Each line of the records containing "will" is to be copied out and returned.

======== Listed records ========

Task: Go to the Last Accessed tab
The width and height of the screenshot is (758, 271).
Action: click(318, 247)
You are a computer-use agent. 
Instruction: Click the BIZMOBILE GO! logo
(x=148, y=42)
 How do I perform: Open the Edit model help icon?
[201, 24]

========
======== Listed records ========

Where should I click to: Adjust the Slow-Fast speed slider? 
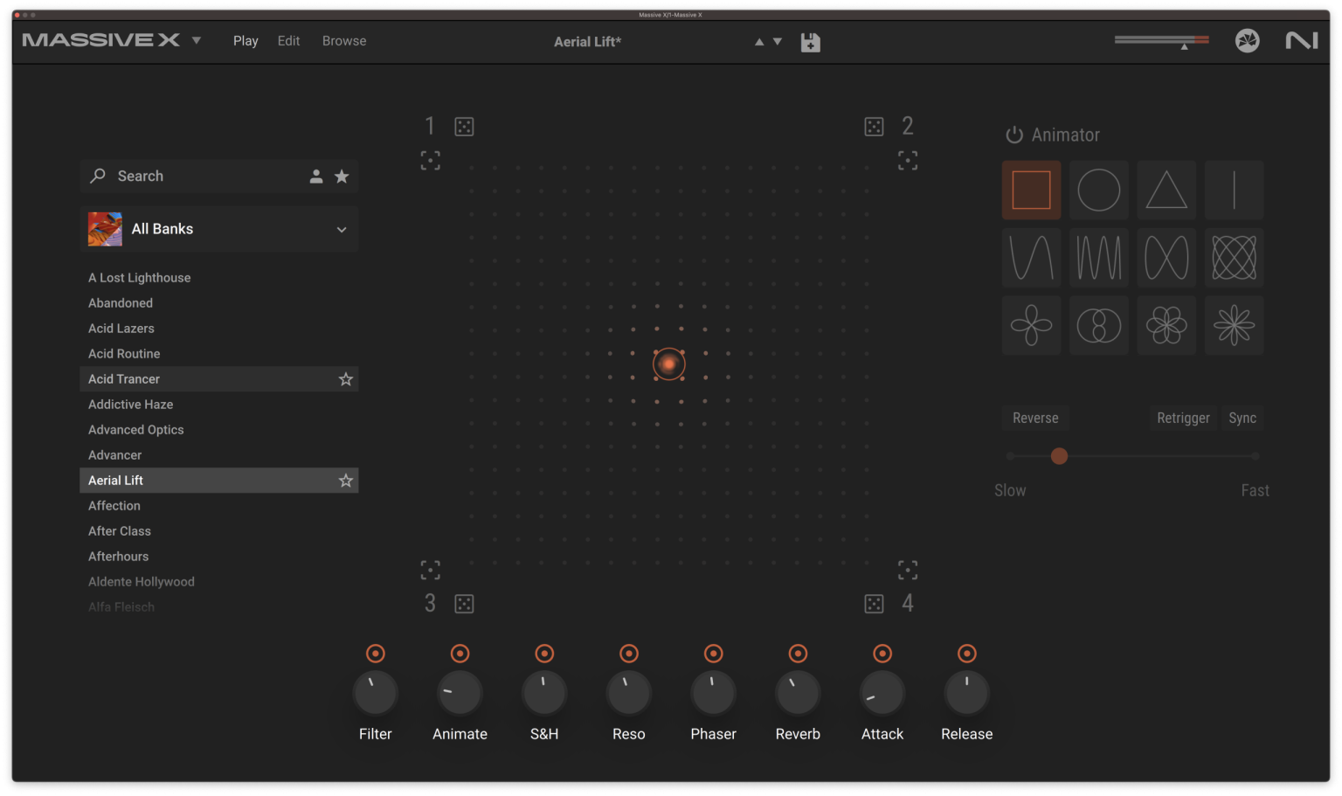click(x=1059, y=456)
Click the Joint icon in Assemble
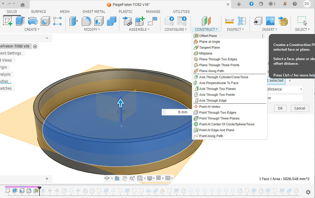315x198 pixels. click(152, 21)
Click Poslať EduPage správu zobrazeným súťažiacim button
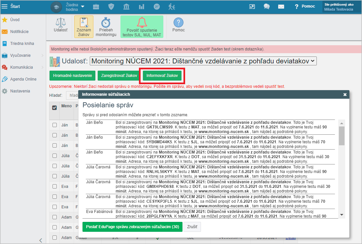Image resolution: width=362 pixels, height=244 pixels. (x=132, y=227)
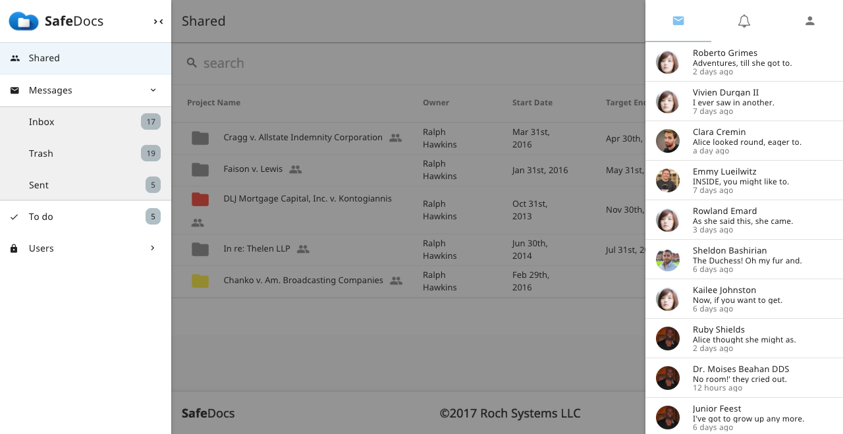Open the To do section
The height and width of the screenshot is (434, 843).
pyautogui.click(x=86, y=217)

========
======== Listed records ========

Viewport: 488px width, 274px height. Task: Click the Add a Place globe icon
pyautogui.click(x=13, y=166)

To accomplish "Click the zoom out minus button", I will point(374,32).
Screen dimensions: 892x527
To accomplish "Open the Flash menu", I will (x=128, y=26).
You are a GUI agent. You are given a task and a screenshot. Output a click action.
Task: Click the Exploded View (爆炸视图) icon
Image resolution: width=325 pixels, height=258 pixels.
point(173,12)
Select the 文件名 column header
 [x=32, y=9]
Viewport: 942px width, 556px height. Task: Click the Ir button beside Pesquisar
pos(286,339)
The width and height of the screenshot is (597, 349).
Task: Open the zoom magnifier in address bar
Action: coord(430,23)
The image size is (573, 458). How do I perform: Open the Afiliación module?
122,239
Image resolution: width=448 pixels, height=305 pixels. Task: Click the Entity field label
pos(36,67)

========

• **Solution to the exercise**
To accomplish "Click the zoom out minus button", I will point(374,32).
To accomplish "Open the Flash menu", I will (x=128, y=26).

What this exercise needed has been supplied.